Ermance Dufaux

Ermance de la Jonchére Dufaux est né le 8 mars 1839, à Cambrai, France et mort à Suresne (Hauts-de-Seine) le 3 mars 1915. Le père de Ermance, riche producteur de vin et de blé, était l'un d'eux. Traditionnellement, la famille Dufaux vivait dans un château médiéval, hérité de leurs ancêtres.
En 1853, la fille de la Dufaux a commencé à montrer des déséquilibres inquiétants, nerveux et prémonitions. En raison de ce problème, son père est le célèbre médecin Habile De Maldigny.
D'après le récit de M. Dufaux, le médecin a dit que Ermance semblait souffrir d'une nouvelle affection du système nerveux qui lui avait fait plusieurs victimes en Amérique, et que le moment est venu pour l'Europe. Les victimes de la maladie étaient entrer dans une sorte de transe hystérique et a commencé à recevoir les messages de l'au-delà.
Le médecin a informé M. Dufaux, conduisant à Ermance à votre demande dès que possible. Il en fut ainsi. Quelques jours plus tard, la jeune femme est allée à son rendez-vous.

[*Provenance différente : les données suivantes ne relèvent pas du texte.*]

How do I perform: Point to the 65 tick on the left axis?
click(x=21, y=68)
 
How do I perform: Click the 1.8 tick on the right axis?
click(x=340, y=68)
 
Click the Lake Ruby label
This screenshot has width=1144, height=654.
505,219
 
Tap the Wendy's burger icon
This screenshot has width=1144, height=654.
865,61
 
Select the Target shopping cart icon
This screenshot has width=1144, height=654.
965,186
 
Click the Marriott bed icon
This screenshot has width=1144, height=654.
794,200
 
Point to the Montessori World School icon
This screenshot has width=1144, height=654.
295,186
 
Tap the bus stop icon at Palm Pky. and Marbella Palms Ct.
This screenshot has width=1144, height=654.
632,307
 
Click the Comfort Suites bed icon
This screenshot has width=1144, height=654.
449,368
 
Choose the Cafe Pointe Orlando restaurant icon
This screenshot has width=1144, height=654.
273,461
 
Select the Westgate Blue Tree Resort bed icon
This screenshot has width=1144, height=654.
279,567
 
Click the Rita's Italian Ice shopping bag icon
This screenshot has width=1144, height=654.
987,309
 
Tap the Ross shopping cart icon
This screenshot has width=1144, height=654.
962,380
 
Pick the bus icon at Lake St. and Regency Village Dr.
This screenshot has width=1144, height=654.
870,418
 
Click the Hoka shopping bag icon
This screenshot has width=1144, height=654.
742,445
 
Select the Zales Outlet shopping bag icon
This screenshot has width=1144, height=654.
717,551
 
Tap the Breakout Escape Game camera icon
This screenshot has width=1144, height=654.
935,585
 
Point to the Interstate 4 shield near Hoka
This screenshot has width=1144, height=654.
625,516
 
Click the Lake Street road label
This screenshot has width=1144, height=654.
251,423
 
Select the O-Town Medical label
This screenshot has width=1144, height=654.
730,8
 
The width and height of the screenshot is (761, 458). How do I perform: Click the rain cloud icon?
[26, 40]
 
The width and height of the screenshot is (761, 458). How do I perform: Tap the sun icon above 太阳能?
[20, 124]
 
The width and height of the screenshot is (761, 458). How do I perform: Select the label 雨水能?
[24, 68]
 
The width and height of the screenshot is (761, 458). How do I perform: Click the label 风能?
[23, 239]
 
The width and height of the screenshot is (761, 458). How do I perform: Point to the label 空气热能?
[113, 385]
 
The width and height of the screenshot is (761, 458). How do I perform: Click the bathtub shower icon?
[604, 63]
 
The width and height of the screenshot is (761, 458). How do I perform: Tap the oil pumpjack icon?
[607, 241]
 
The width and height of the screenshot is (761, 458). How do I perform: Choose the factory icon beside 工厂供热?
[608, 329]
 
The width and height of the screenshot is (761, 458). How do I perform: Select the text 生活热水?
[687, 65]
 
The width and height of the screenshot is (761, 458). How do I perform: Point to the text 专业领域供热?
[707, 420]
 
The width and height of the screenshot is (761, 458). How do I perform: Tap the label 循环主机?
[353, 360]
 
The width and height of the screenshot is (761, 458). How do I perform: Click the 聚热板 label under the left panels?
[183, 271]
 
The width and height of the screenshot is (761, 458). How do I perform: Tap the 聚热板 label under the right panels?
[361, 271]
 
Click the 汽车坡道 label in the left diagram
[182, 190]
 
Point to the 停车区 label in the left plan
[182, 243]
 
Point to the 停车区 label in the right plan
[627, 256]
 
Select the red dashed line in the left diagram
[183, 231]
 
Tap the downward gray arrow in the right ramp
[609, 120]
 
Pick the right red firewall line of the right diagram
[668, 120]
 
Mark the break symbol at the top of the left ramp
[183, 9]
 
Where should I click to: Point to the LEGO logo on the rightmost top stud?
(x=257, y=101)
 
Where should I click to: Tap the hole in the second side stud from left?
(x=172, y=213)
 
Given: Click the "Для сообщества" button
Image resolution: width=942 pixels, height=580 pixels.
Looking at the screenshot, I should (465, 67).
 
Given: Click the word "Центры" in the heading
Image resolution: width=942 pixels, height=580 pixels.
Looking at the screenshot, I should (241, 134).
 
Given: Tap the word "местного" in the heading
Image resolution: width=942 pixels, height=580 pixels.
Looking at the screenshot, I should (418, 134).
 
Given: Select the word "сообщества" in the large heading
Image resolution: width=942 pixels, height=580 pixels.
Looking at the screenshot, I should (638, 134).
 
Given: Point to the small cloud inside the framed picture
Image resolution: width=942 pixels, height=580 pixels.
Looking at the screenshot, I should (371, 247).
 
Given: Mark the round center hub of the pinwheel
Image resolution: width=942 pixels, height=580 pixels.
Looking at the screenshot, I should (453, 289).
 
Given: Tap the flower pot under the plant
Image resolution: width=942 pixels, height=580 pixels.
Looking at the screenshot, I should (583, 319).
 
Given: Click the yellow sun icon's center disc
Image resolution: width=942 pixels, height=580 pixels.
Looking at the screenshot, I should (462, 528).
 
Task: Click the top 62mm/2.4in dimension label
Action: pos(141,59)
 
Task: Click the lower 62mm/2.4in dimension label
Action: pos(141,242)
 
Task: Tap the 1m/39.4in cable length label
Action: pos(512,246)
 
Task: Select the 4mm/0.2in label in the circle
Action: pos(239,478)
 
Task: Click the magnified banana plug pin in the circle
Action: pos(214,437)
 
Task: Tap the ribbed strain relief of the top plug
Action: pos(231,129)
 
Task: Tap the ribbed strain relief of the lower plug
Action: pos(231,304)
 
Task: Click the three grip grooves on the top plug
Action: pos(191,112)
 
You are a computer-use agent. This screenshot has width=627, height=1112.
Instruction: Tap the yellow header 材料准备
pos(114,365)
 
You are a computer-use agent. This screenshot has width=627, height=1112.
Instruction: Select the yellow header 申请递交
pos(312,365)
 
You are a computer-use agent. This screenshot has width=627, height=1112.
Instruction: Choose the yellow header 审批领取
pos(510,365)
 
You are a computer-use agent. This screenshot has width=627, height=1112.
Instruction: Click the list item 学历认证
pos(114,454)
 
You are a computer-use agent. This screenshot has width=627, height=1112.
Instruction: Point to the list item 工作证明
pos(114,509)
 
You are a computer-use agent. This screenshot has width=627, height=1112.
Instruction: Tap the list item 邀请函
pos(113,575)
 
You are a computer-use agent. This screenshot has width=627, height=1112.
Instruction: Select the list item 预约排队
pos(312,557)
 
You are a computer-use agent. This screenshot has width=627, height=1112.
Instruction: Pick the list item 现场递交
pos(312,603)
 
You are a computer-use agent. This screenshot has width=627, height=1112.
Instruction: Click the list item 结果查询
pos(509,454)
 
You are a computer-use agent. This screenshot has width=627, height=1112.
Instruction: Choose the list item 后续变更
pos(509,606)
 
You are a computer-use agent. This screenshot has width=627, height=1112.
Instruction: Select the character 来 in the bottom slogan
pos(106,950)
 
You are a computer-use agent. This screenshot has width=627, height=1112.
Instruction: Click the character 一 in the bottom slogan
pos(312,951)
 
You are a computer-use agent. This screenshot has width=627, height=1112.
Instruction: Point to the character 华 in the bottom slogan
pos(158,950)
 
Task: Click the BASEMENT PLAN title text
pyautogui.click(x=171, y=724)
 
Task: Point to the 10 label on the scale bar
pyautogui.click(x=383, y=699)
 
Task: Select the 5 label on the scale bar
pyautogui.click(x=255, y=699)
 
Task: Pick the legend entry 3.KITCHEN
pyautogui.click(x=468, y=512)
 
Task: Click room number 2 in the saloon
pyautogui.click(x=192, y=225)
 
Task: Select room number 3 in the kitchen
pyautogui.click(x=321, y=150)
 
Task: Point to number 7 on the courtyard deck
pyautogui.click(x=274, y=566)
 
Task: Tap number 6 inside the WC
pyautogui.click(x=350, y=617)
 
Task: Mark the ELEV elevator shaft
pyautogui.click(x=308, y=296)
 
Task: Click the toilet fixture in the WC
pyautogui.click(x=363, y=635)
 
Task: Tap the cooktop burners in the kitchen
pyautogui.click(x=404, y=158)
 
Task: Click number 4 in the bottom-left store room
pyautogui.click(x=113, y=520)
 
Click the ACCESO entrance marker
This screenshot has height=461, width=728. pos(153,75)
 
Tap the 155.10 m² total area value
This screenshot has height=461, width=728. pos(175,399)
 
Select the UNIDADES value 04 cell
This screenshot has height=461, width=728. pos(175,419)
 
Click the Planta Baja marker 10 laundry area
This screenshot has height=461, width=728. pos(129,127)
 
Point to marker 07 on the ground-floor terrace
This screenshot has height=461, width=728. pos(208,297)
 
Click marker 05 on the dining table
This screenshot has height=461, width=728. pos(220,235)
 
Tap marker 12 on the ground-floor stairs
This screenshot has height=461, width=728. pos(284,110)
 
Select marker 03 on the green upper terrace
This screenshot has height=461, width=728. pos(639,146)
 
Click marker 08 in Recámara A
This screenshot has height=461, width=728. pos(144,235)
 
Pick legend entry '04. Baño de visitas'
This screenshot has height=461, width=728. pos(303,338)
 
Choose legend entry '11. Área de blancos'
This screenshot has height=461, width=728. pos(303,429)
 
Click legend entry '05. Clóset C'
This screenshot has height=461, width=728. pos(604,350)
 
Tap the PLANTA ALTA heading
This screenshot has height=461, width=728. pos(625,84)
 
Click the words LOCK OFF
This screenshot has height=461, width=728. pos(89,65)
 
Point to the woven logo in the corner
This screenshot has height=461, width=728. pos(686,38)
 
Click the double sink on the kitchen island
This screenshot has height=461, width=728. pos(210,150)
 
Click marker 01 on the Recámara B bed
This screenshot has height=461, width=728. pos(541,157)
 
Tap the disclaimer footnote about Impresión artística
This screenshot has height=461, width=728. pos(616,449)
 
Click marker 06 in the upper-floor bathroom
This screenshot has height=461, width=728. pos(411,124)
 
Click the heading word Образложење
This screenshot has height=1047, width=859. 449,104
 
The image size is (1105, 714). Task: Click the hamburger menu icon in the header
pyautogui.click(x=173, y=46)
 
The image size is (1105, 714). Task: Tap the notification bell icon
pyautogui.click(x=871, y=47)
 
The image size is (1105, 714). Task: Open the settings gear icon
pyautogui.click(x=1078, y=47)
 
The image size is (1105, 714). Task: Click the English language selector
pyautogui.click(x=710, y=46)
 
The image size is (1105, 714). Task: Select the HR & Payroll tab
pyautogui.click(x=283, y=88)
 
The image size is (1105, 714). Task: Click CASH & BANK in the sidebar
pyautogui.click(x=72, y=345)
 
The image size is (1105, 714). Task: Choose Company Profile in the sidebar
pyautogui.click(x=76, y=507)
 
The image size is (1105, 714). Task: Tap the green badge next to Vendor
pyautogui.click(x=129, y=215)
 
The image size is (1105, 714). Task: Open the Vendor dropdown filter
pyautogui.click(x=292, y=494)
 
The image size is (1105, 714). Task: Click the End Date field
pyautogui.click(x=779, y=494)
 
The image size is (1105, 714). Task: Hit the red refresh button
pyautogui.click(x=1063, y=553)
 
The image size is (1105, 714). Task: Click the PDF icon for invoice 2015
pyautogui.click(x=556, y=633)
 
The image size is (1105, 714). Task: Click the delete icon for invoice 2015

Maldigny mettre un crayon dans la main du jeune homme et a demandé d'écrire ce qu'il avait dit. Ermance commencé à rire et à plaisanter, mais tout à coup son bras a pris une vie propre, et a commencé à écrire sur son propre. À être dominé par une force étrange, Ermance flippé, baissé le pen et n'a pas voulu poursuivre l'expérience.
Maldigny examiné le rôle et a confirmé son diagnostic. Les parents d'Ermance étaient très inquiets. Comme la famille était célèbre dans la cour, les nouvelles se propager rapidement à travers Paris et de Fontainebleau, pour atteindre les oreilles du marquis de Mirvile, un érudit de renom de magnétisme.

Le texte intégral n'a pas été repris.